Johnas Todd.
Johnas Todd.

Accused contradicts witnesses

JOHNAS TODD strode into the maelstrom of violence at Uki’s Mount Warning Hotel looking for answers.

Todd, 26, of Uki, told Lismore District Court yesterday that on the night of July 27, 2007, he was thrown heavily from the pub by the hotel’s then owner Alex Georgopoulos and then attacked by an unknown person.

Todd’s ejection from the pub followed a fight between security guards and another man, in which Todd is accused of intervening by putting one of the guards in a headlock.

Todd is accused of later attacking Mr Georgopoulos with a broken bottle, leaving big cuts across his neck and chest. He is on trial in the District Court, fighting a charge of maliciously wounding the publican with intent to cause grievous bodily harm.

Todd’s evidence starkly contradicted that of five prosecution witnesses. Where two witnesses said they saw Todd stoop and smash a bottle before rising with its broken neck in his hand, Todd said he bent to spit out drink to rinse blood out of his mouth, left by injuries from the attack on him, before smashing the bottle on the road.

Where prosecution witnesses said Todd returned to the veranda in such a rage that security guards, fearing they would be stabbed by a broken bottle, fled inside, Todd told the court he was simply looking for answers.

“I wanted to see Alex and say ‘what’s going on?’ I didn’t do anything wrong.
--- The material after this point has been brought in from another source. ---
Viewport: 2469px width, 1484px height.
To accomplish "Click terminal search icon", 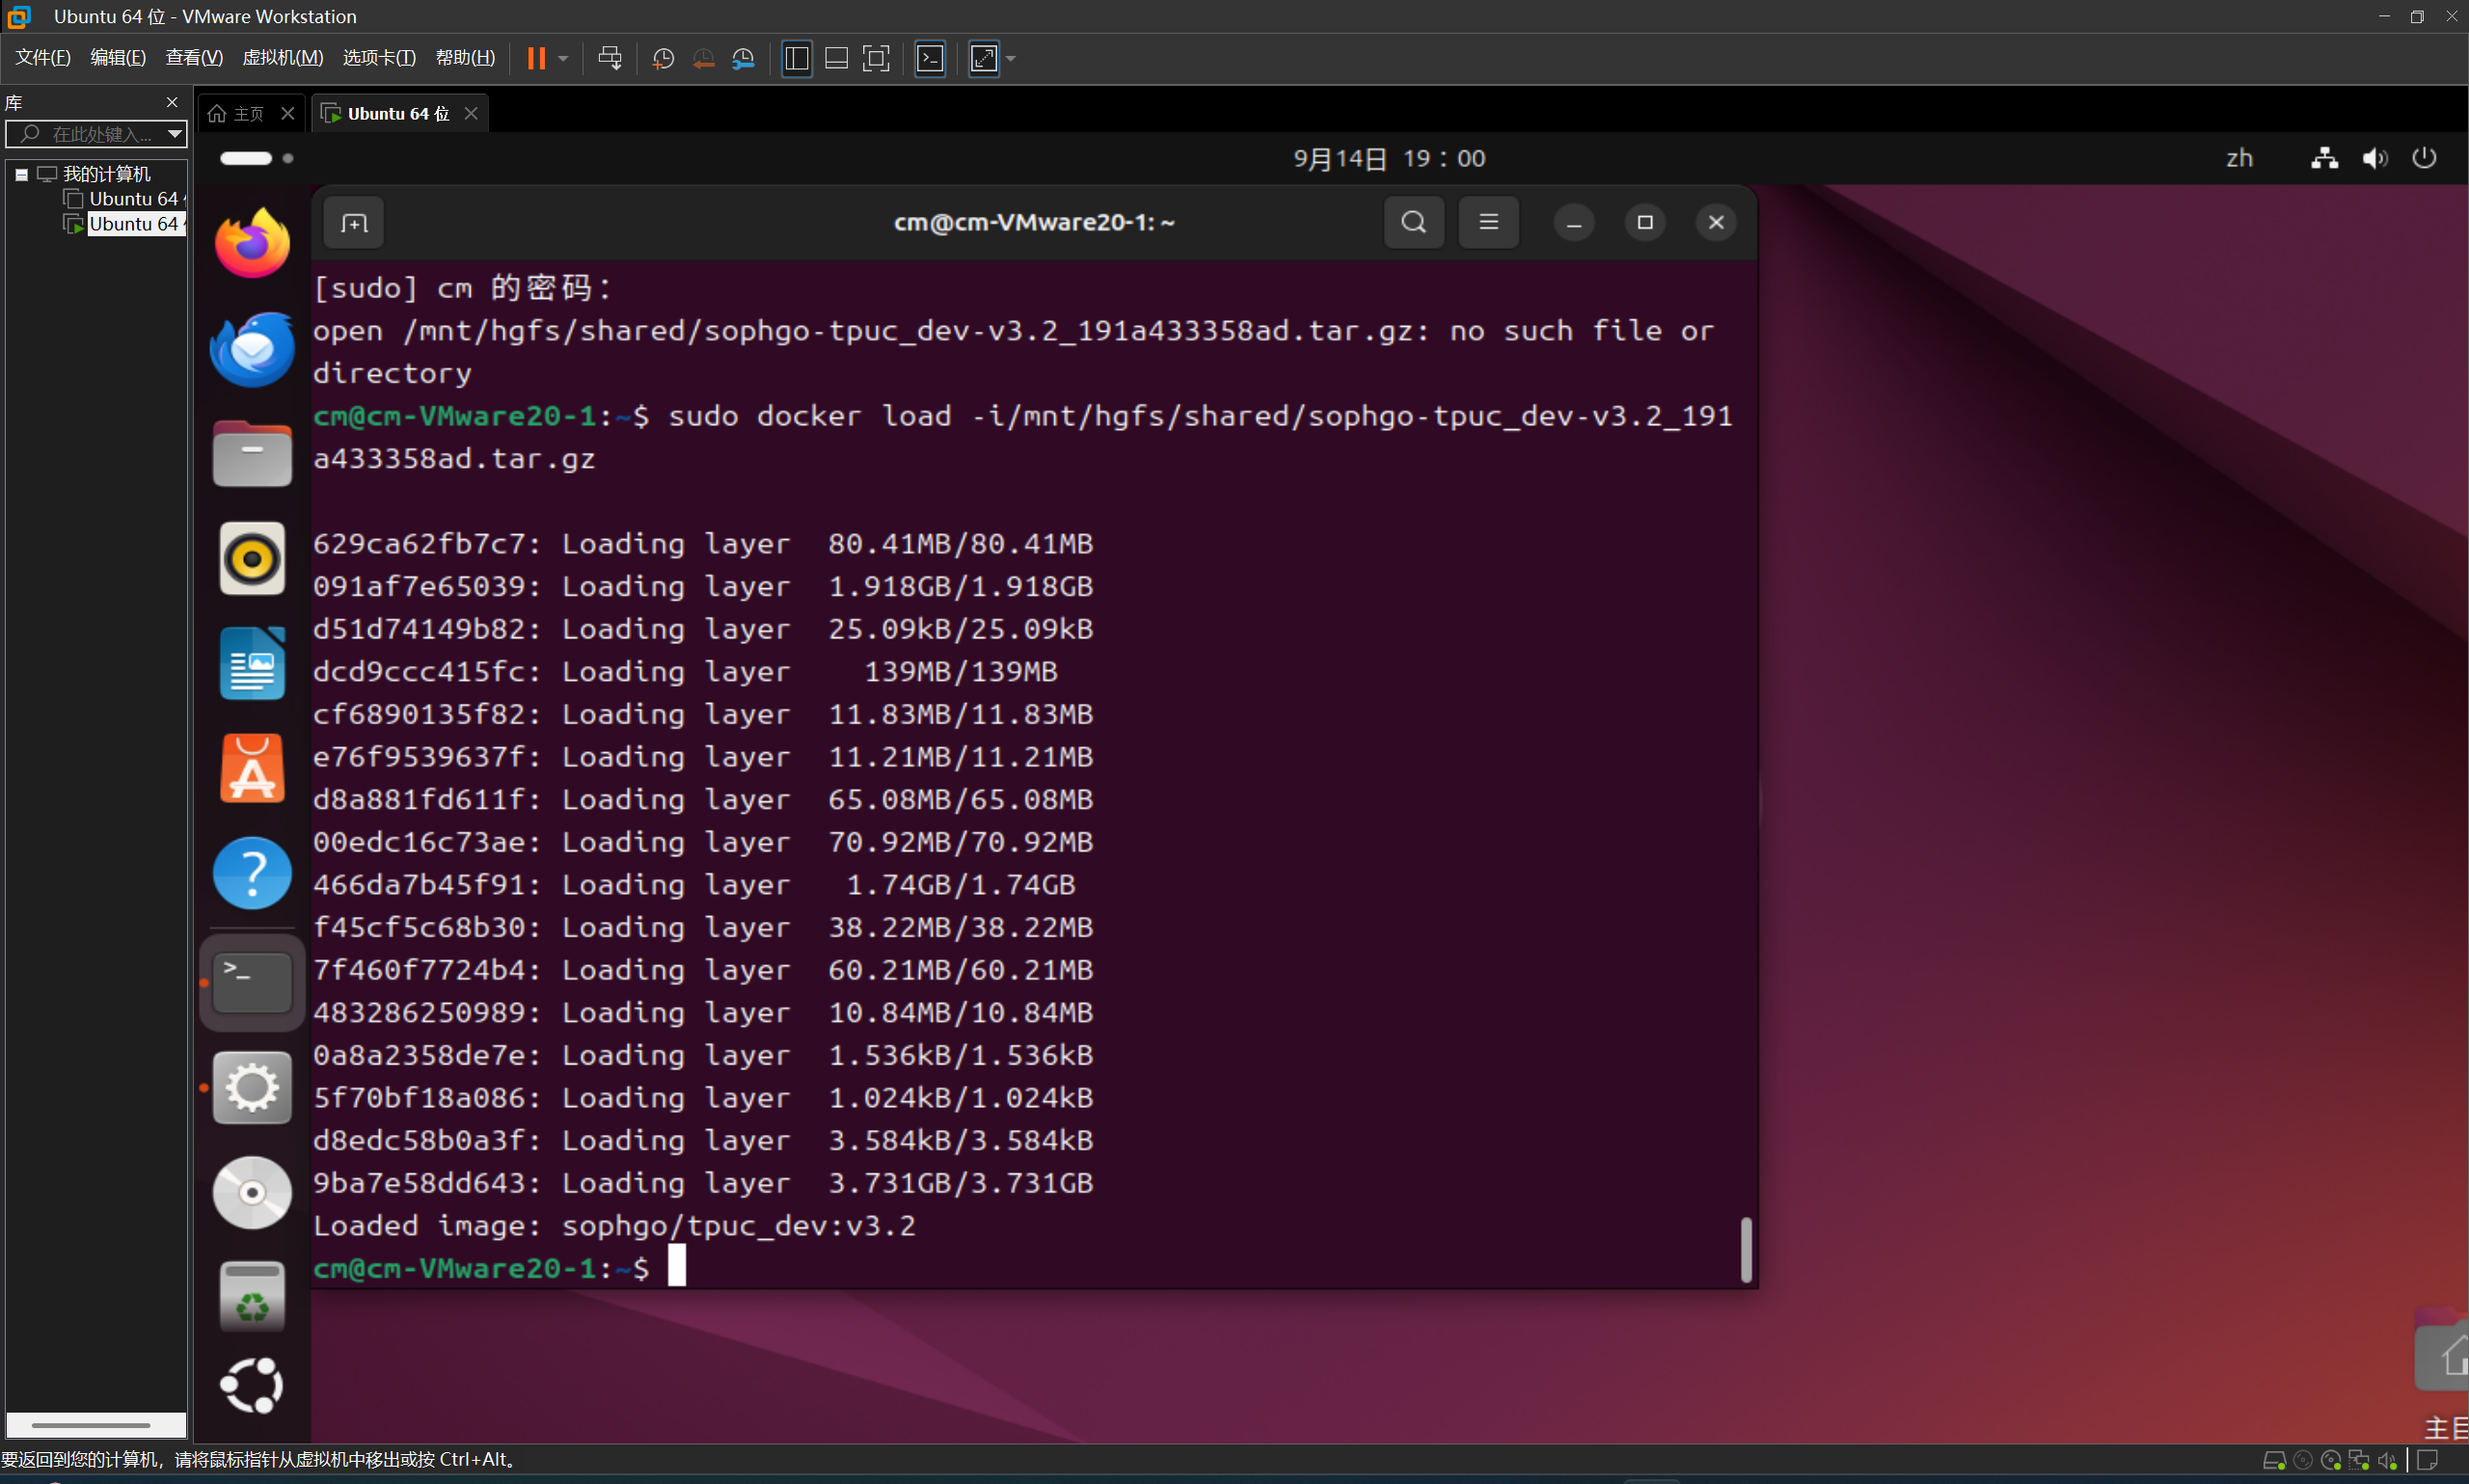I will [1413, 222].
I shouldn’t have intervened in the first thing (the fight), but that didn’t warrant me getting beaten up,” Todd told the court.
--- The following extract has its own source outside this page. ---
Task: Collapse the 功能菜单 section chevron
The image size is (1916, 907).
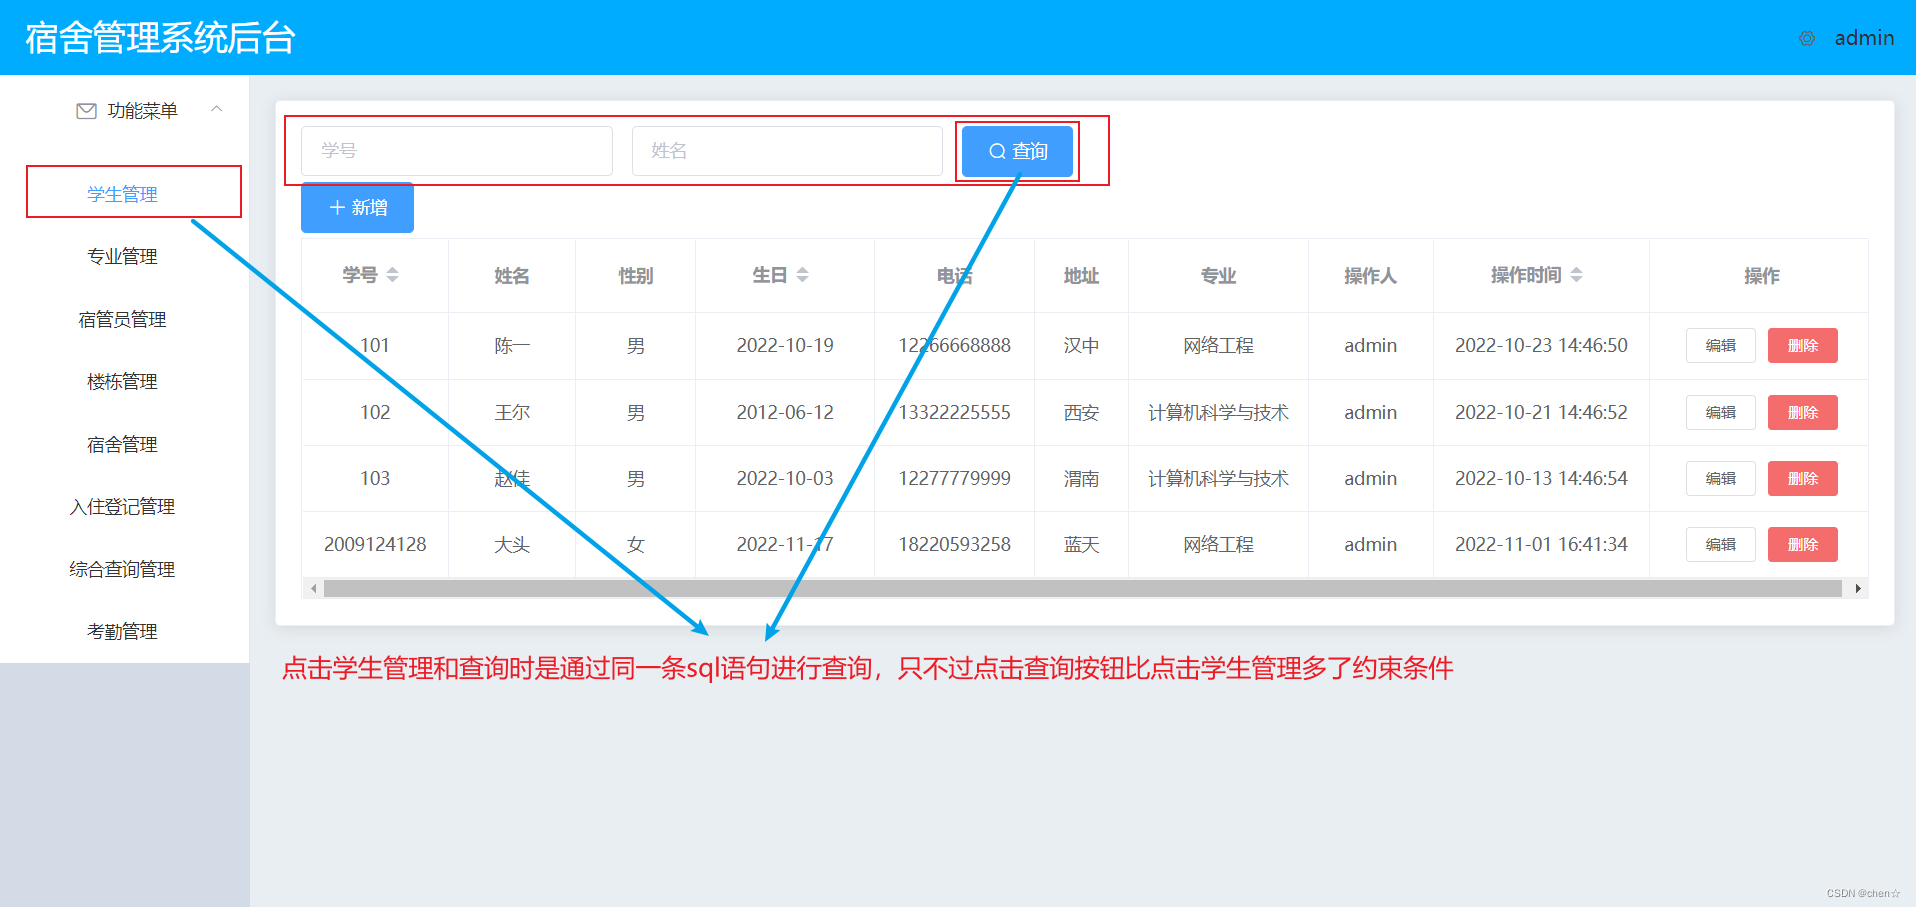Action: coord(217,109)
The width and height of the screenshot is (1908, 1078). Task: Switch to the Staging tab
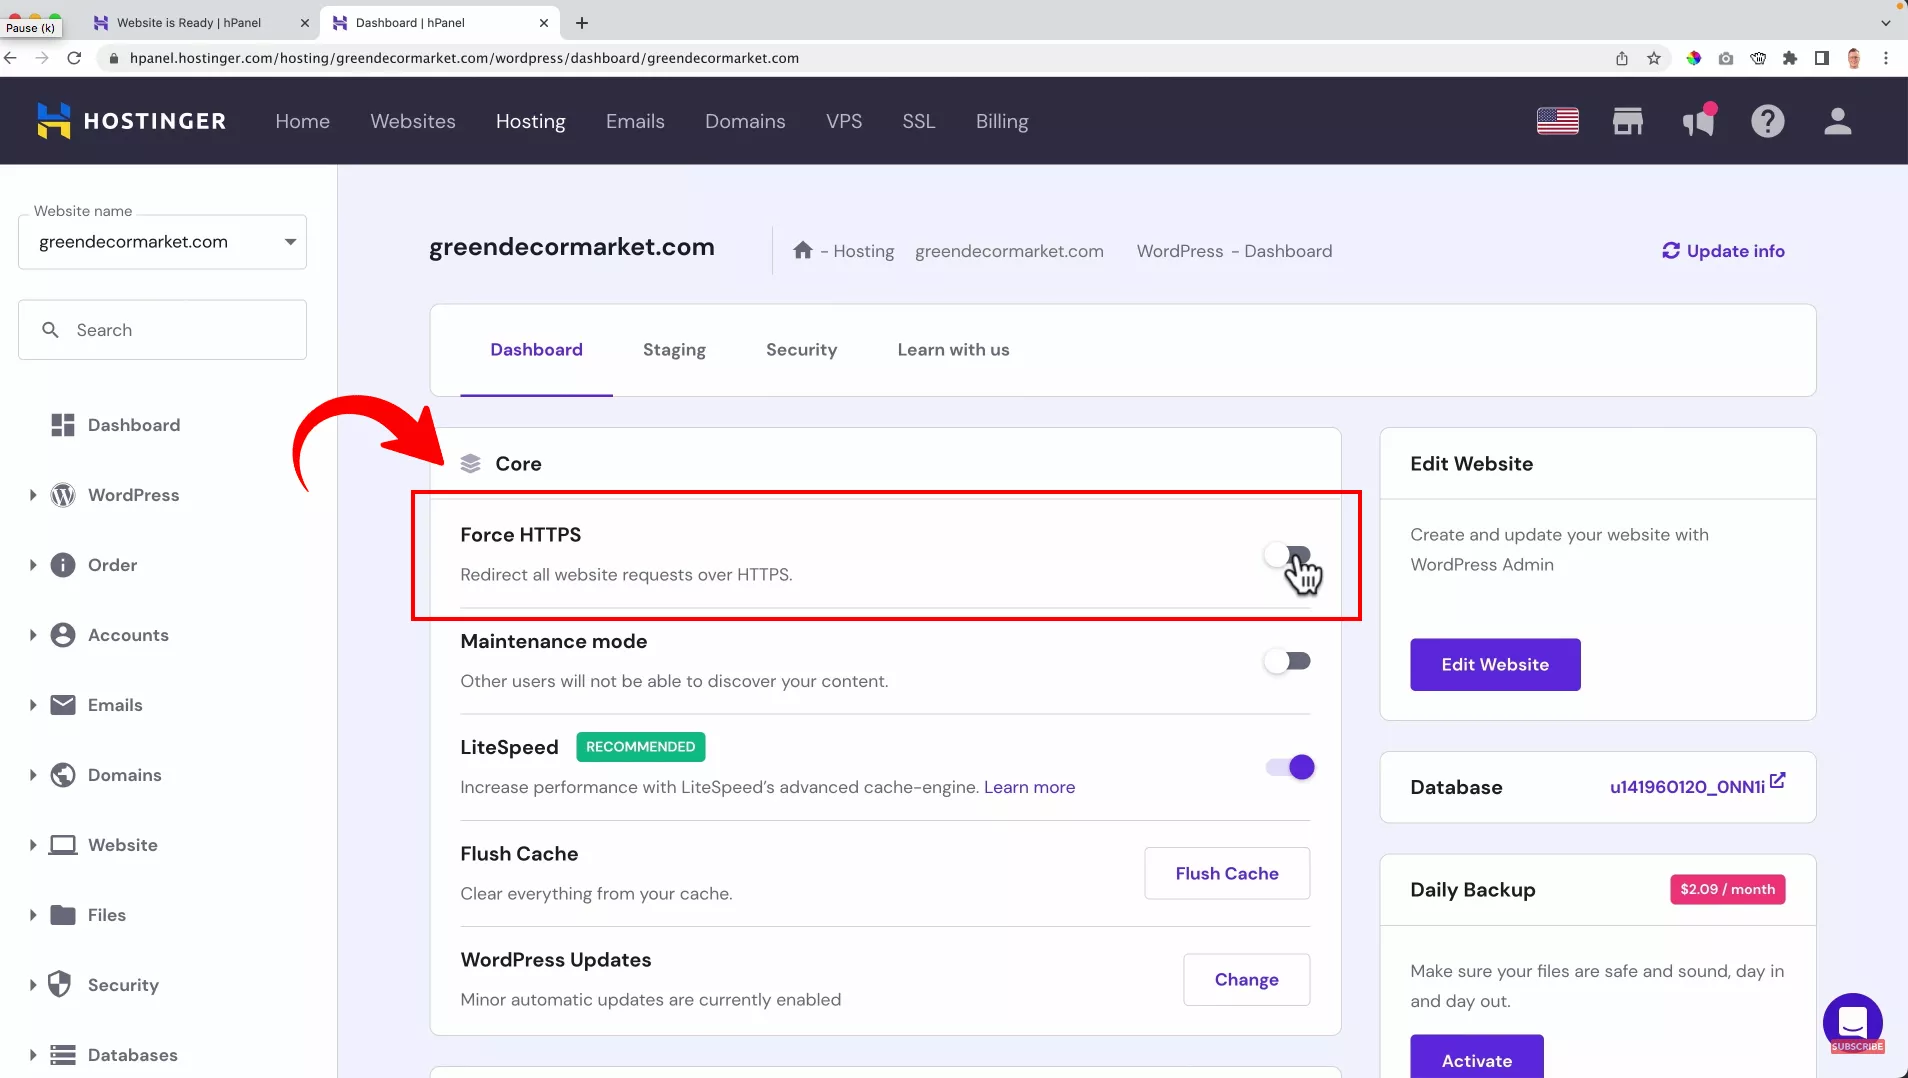point(674,350)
And where prosecution witnesses had said there were a few people sitting at tables on the veranda, Todd described a scene of chaos.

“There were people everywhere,” Todd said. “There was people standing on the tables, fighting people, kicking stuff off the tables. One of the bar staff was in a fight with one of the guys.”

Todd said he was deeply upset at the time and stepped on to the veranda to look through the window into the bar, raising his arms and yelling at the people inside before turning away. “I turned and took a couple of steps and Alex was right in front of me,” Todd said.

Again, contradicting earlier prosecution evidence that he had rushed Mr Georgopoulos, Todd told the court the publican made the first move, grabbing him by the shoulders.

The pair wrestled back and forth, jostled by the crowd around them, before falling to the ground.

“We were like fish out of water, flapping around on the ground,” Todd said. “I was pushing on him trying to get up and I was knocked back down again. It was crazy, just crazy. People were kicking and punching (us) and we were just rolling around on the ground.”

When the pair was separated Todd had a bad gash on his elbow and his brother, who had just arrived, shepherded him and his little brother into a car and drove them home. Todd said he had no idea Mr Georgopoulos had been injured until he was contacted by police days later.

Todd is expected to be cross-examined this morning.